Puzzle of the Week #9

Puzzle: All employees are sorted by employee number and need to be split in 3 groups equal in size (as close as possible).  Employees with the smallest numbers will get into the 1st group, the 2nd group will have employees with the next (bigger) range of numbers, etc.

Write a single SELECT statement (against emp table) that would show group number, the range of employee numbers, and the size of each group.

Expected Result:

Group RANGE           Count
----- ---------- ----------
    1 7369-7654           5
    2 7698-7844           5
    3 7876-7934           4

To submit your answer (one or more!) please start following this blog and add a comment to this post.

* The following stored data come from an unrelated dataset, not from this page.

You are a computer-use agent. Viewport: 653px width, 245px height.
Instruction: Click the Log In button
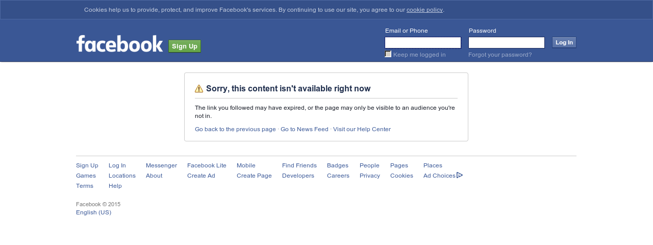click(x=564, y=42)
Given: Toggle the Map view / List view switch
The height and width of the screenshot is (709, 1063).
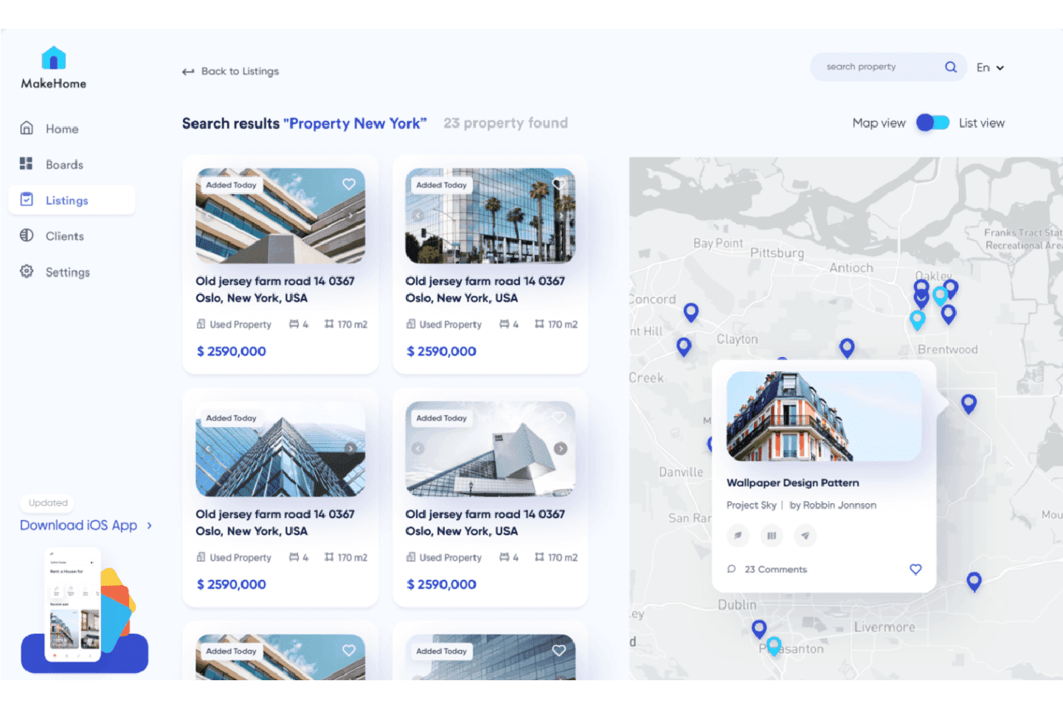Looking at the screenshot, I should 932,123.
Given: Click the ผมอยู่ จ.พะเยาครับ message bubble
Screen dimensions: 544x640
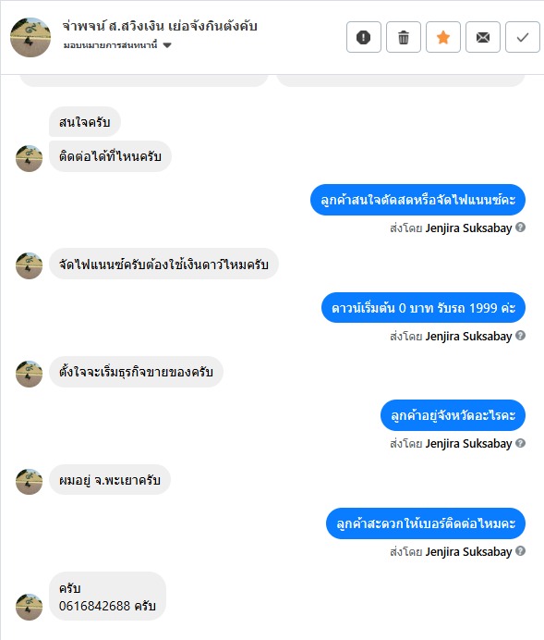Looking at the screenshot, I should click(110, 480).
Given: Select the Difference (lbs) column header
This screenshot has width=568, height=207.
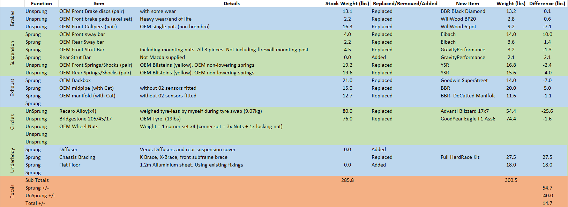Looking at the screenshot, I should 547,3.
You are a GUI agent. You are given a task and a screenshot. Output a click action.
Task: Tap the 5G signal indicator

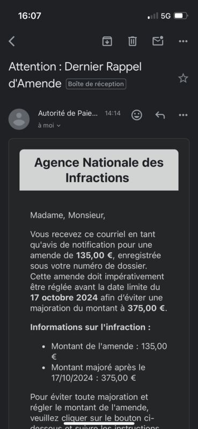pos(166,16)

A correct answer (and workarounds!) will be published here in a week.

If you like this post, you may want to join my new Oracle group on Facebook: https://www.facebook.com/groups/sqlpatterns/

For more tricks and cool techniques check my book “Oracle SQL Tricks and Workarounds” for instructions.

 

Solutions to Puzzle of the Week #8

Puzzle of the Week #8:

Find job titles represented in every department. Write a single SELECT statement only.

Expected Result: (Only clerks and managers work in all 3 departments: 10,20, and 30)

JOB
--------
CLERK
MANAGER

Solutions:

#1: Two COUNT(DISTINCT ..) in HAVING

SELECT job
FROM emp
GROUP BY job
HAVING COUNT(DISTINCT deptno)=(SELECT COUNT(DISTINCT deptno) FROM emp)

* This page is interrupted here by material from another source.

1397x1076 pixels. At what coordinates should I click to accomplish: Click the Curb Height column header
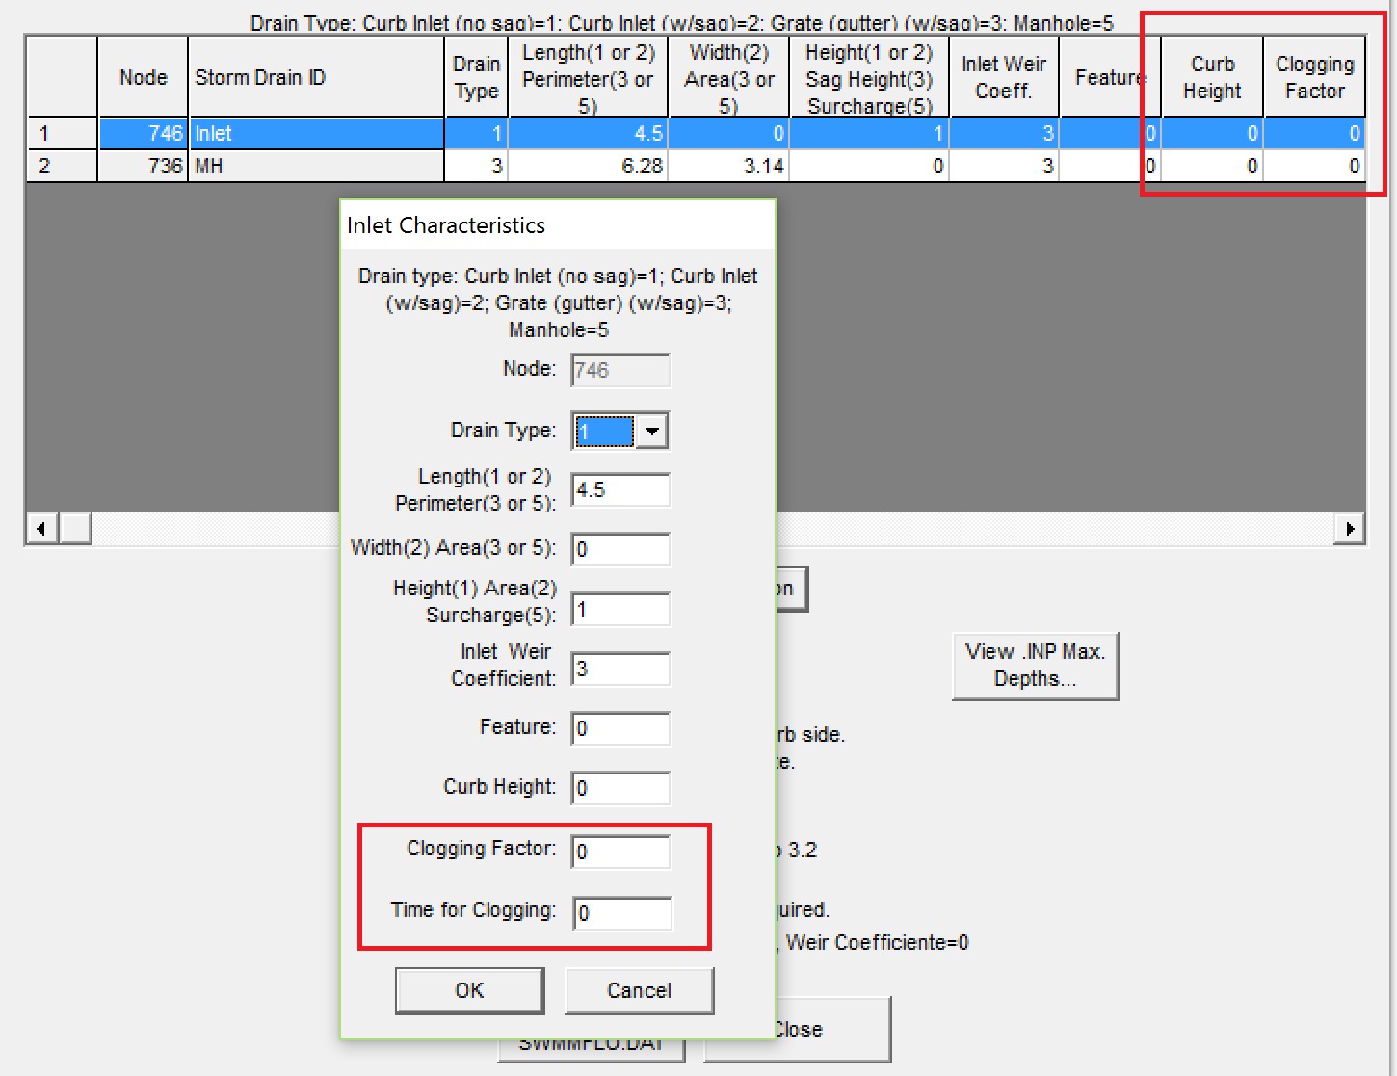pos(1212,77)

#2: Analytic COUNT(DISTINCT ..) with CONNECT BY

SELECT DISTINCT job
FROM (
SELECT job, deptno, LEVEL level#, COUNT(DISTINCT deptno) OVER() cnt
FROM emp
CONNECT BY job=PRIOR job
AND deptno>PRIOR deptno
)
WHERE level#=cnt

#3: Two Analytic COUNT(DISTINCT..)

WITH x AS (
SELECT deptno, job, COUNT(DISTINCT deptno)OVER() cnt, COUNT(DISTINCT deptno)OVER(PARTITION BY job) cnt2
FROM emp
)
SELECT DISTINCT job
FROM x
WHERE cnt=cnt2

OR

WITH x AS (
SELECT deptno, job, COUNT(DISTINCT deptno)OVER() cnt, COUNT(DISTINCT deptno)OVER(PARTITION BY job) cnt2
FROM emp
)
SELECT job
FROM x
WHERE cnt=cnt2
GROUP BY job

#4: Cartesian Product and Two COUNT(DISTINCT ..)

SELECT a.job
FROM emp a, emp b
GROUP BY a.job
HAVING COUNT(DISTINCT a.deptno)=COUNT(DISTINCT b.deptno)

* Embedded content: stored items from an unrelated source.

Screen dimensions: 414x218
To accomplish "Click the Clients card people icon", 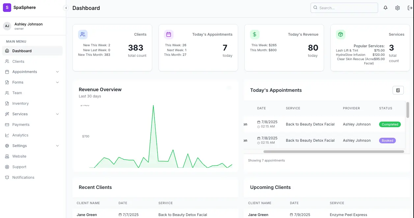I will click(83, 34).
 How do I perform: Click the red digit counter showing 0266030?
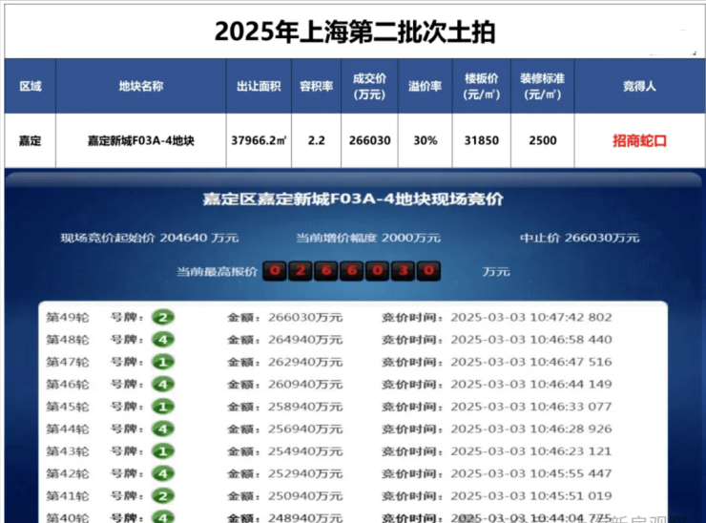click(x=351, y=271)
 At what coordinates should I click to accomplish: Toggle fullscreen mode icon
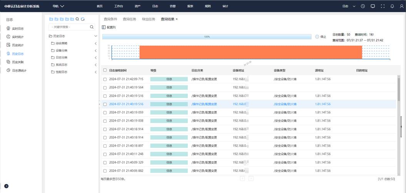pos(383,6)
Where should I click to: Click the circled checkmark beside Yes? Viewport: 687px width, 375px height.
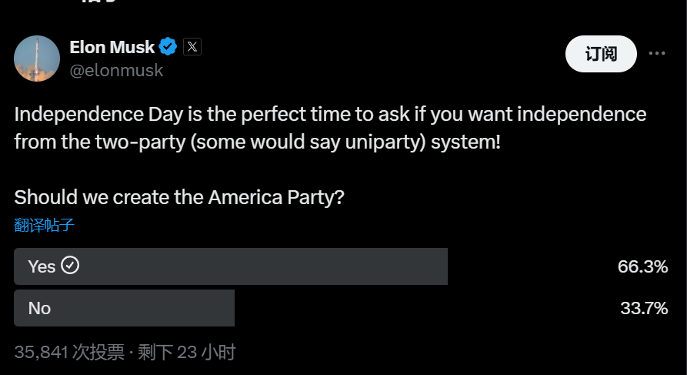(x=71, y=266)
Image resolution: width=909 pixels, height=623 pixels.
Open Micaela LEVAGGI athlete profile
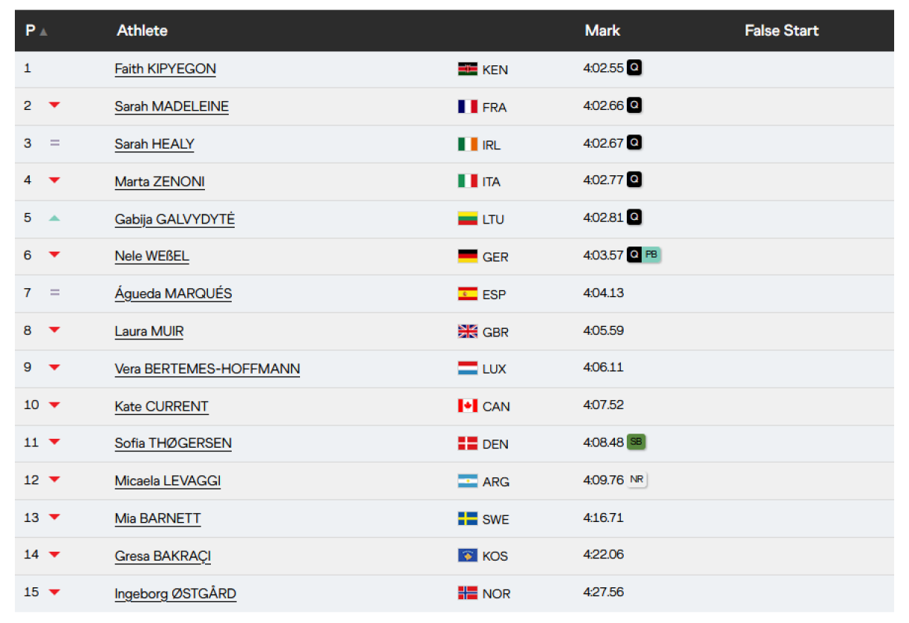(167, 481)

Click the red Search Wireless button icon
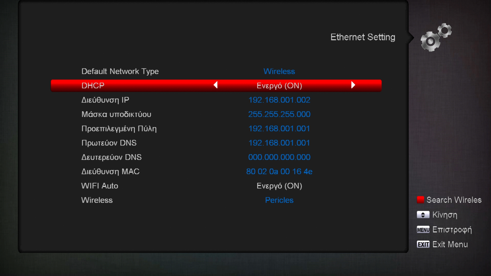[x=420, y=200]
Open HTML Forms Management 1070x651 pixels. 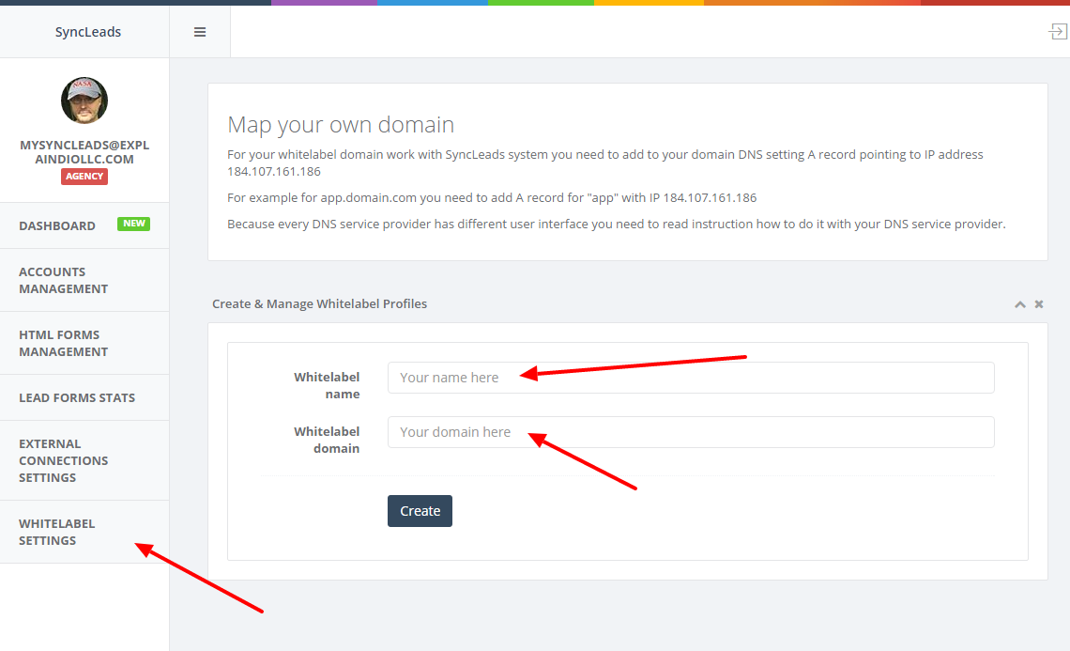pyautogui.click(x=63, y=343)
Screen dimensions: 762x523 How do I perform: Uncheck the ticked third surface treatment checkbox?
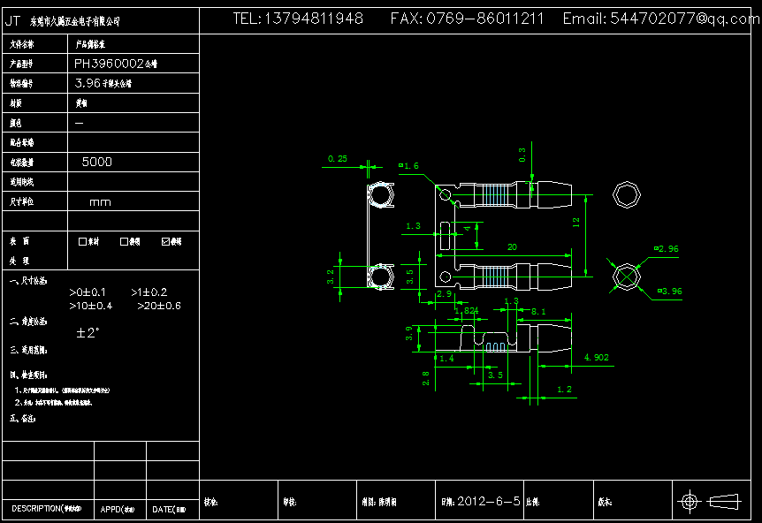(x=165, y=241)
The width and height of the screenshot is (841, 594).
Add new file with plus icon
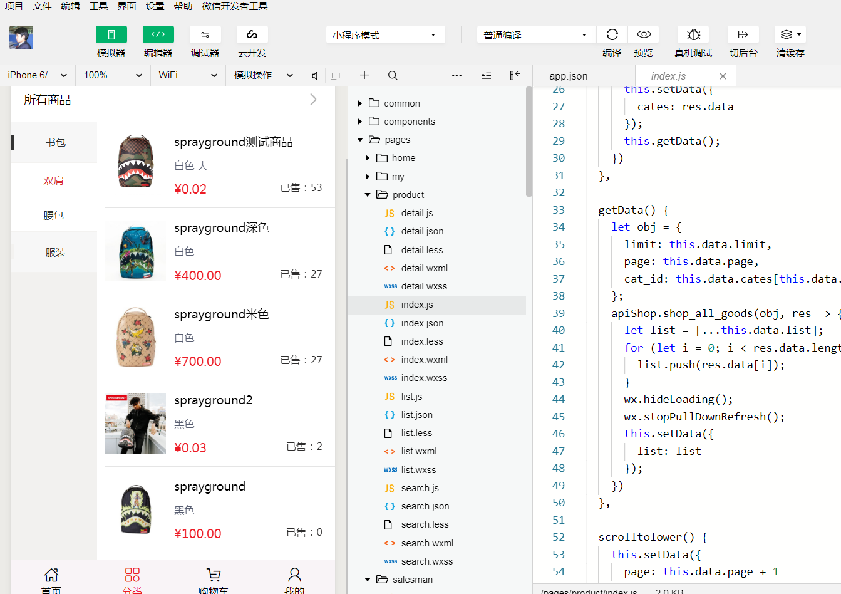coord(364,76)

#5: ROLLUP with RANK OVER COUNT(DISTINCT..)

WITH x AS (
SELECT job, COUNT(DISTINCT deptno) cnt, 
       RANK()OVER(ORDER BY COUNT(DISTINCT deptno)  DESC) rk
FROM emp
GROUP BY ROLLUP(job)
)
SELECT job
FROM x
WHERE rk=1
  AND job IS NOT NULL

#6: Analytic COUNT(DITSINCT..) comparison with MINUS

WITH x AS (
SELECT job, 
       CASE WHEN COUNT(DISTINCT deptno)OVER()=COUNT(DISTINCT deptno)OVER(PARTITION BY job) THEN 1 END
FROM emp
MINUS
SELECT job, NULL
FROM emp
)
SELECT job
FROM x

#7: No COUNT(DISTINCT ..) solution:

WITH x AS (
SELECT a.deptno, b.job, NVL(COUNT(c.empno),0) idx
FROM (SELECT DISTINCT deptno FROM emp) a CROSS JOIN (SELECT DISTINCT job FROM emp) b
    LEFT JOIN emp c ON a.deptno=c.deptno AND b.job=c.job
GROUP BY a.deptno, b.job
)
SELECT job
FROM x
GROUP BY job
HAVING MIN(idx)>0

If you like this post, you may want to join my new Oracle group on Facebook: https://www.facebook.com/groups/sqlpatterns/

For more tricks and cool techniques check my book “Oracle SQL Tricks and Workarounds” for instructions.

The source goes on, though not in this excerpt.